First, determine which developmental stage should be treated. If the Á population is small because it was noted early enough, it makes sense to use an ovicide/larvacide first. The adult population will be small at this point. Later, following up with a larvacide/adulticide should clean up the population. In a sense, the idea is to reduce the size of the next generation first as an egg or early nymph, and then any mites that have successfully developed afterward will be stopped by the later application.
If the population is heavy, or if the scouts missed a growing population, it may take the combined efficacy of both an ovicide and a product that can kill adults. For a heavy population, successive treatments alternating with ovicide/larvacide and larvacide/adulticide will be necessary probably in less than seven days.

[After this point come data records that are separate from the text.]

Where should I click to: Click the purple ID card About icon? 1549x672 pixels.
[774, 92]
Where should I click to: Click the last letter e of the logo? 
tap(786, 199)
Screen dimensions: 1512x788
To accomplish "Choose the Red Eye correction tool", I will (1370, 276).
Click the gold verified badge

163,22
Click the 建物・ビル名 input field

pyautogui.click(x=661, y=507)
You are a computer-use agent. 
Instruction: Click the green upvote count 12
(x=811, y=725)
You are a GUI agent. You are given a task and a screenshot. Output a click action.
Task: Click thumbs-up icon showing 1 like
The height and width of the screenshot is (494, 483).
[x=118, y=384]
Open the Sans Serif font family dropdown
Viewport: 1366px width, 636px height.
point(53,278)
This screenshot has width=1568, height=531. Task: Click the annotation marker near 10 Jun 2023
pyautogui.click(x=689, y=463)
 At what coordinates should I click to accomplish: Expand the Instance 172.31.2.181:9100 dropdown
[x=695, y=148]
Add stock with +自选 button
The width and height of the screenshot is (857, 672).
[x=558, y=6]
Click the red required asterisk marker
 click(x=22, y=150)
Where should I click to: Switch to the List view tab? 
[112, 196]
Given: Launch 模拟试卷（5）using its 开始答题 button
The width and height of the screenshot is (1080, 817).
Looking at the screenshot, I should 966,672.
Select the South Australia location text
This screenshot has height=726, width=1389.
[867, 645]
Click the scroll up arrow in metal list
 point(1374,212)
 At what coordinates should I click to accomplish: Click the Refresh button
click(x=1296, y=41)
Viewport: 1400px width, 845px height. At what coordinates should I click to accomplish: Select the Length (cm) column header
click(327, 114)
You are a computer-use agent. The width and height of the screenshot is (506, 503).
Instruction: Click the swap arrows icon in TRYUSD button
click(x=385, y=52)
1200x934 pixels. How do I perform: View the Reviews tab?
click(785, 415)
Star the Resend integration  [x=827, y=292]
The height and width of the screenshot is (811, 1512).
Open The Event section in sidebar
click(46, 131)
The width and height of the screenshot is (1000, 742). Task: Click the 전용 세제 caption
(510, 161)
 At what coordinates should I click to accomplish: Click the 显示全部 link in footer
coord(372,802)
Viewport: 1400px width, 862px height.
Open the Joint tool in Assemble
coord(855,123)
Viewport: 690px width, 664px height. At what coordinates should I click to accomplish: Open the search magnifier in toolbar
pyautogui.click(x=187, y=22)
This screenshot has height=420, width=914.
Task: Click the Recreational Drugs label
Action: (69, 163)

Coverage is also an important issue. Is the miticide getting to the target organism? Avid, Pylon, TetraSan and Ultiflora have translaminar ability, but most of the others are going to need directional sprays usually toward the underside of the leaves to contact the pest mite. In addition, soap is a good product to use as a mite population knock down, so that a more conventional product can be used more effectively against a smaller population.
It bears repeating that the consistent use of one miticide or the repeated use of miticides in the same class will eventually produce a mite population that will be tolerant if not fully resistant to that miticide or entire class. If, as we recommend, miticides should be rotated every mite generation, then rotation to a new class should occur at nearly weekly intervals.
Also, most of these new compounds are marketed with a resistance management or IPM section on the label. Some of them like Hexygon can only be applied once a year. That kind of restriction on the label helps everyone, even if it seems too restrictive, because in the long run, following the label will ensure that all the miticides used in rotation will remain effective.